Il Nobel e i sogni traditi

Una riflessione amara sul mito dell’eccellenza e sulla verità tradita dai simboli del potere culturale: quando il Nobel smette di premiare il genio e celebra chi sa obbedire.

di Massimo Fioranelli
Lunedì 13 Ottobre 2025
Roma - 13 ott 2025 (Prima Pagina News)

Una riflessione amara sul mito dell’eccellenza e sulla verità tradita dai simboli del potere culturale: quando il Nobel smette di premiare il genio e celebra chi sa obbedire.

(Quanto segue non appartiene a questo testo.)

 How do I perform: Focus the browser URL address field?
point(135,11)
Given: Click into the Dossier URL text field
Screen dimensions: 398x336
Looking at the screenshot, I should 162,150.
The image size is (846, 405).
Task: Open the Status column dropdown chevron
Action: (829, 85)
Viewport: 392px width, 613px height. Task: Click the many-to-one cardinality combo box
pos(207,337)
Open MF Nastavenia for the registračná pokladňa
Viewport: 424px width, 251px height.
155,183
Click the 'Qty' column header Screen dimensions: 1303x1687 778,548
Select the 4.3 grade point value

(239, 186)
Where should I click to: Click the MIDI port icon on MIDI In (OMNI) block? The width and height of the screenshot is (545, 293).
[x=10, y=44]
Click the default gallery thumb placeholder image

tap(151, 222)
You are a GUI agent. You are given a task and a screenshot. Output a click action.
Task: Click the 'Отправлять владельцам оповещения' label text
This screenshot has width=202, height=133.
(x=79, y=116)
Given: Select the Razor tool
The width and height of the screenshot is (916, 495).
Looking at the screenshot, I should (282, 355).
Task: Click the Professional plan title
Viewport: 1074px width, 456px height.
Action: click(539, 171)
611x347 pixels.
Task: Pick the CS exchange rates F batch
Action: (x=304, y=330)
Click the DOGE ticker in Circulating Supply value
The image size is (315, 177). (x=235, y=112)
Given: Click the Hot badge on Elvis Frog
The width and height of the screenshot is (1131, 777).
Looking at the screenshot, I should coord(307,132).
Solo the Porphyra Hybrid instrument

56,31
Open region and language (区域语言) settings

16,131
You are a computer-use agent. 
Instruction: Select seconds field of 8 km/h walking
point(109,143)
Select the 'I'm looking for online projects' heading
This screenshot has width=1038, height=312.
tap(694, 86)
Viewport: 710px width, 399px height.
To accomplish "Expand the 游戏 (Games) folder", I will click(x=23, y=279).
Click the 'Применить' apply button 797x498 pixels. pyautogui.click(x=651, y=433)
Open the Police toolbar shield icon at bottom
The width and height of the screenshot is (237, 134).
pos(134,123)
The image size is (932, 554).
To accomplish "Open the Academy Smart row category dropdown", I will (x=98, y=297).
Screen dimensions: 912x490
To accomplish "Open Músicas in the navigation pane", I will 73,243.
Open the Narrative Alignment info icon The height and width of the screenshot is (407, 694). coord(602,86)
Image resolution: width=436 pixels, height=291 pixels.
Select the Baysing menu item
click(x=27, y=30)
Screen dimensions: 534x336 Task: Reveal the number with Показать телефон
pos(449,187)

Eravamo bambini. Guardavamo i cartoni animati, Braccobaldo Show, i film sui cowboy. Credevamo che i buoni fossero quelli con il cappello bianco, che galoppavano al tramonto, che difendevano la legge. Poi abbiamo scoperto che erano loro a invadere le terre dei nativi, a uccidere, a cancellare una cultura millenaria nel nome del progresso.

Da adolescenti, poi studenti universitari, avevamo un sogno: vincere il Premio Nobel. Lo immaginavamo come il riconoscimento supremo dell’intelligenza e del bene. Il traguardo di chi, con la scienza o la pace, migliorava l’umanità. Era l’ideale di un mondo meritocratico, dove il sapere e la verità trovavano finalmente giustizia.

Poi abbiamo studiato la storia. Abbiamo letto che un Nobel fu assegnato a chi praticava lobotomie, togliendo pezzi di cervello a chi soffriva, nel nome di una scienza cieca. Un altro non fu mai dato a Rosalind Franklin, la vera scopritrice della doppia elica del DNA, dimenticata perché donna. Nessuno premiò Stanley Pons e Martin Fleischmann, dileggiati ed umiliati,  per la fusione fredda, che forse avrebbe cambiato il mondo, ma disturbava i poteri forti dell’energia. E ci sono decine di nomi rimasti fuori, scienziati indipendenti, visionari, eretici della conoscenza che non si piegavano al conformismo accademico.

E c’è stato un Nobel per un fisico italiano che voleva cuocere la pasta con l’acqua fredda e poi divenne testimonial entusiasta di sieri genici mortali, una sceneggiatura scritta in precedenza. Economisti che hanno costruito teorie tanto eleganti quanto disumane, capaci di giustificare la povertà in nome dell’efficienza dei mercati.

Ma il paradosso più grande è il Nobel per la Pace dato a presidenti americani, proprio mentre le loro guerre distruggevano interi Paesi, sterminando milioni di persone. La pace celebrata da chi vende armi, la scienza premiata da chi censura la verità. È una commedia dell’ipocrisia in cui i giusti non entrano mai in scena.

Abbiamo capito che il Nobel non premia la verità. Premia l’obbedienza. Non celebra i visionari, ma i compatibili. È diventato il marchio di un sistema che decide chi può essere ricordato e chi deve essere cancellato. È la ricompensa per chi accetta le regole del gioco, non per chi lo cambia.

Eravamo bambini, e credevamo nei buoni. Poi abbiamo visto che anche i premi, come gli eroi, possono mentire. E oggi sappiamo che i veri scienziati non hanno bisogno di medaglie né di cerimonie. Perché la verità non si premia. Si cerca, e si paga, spesso, con il silenzio e la solitudine.

Ma in quel silenzio, in quella ricerca autentica, resta la sola forma di Nobel che valga la pena: la coerenza. La fedeltà a se stessi, anche quando il mondo applaude altrove.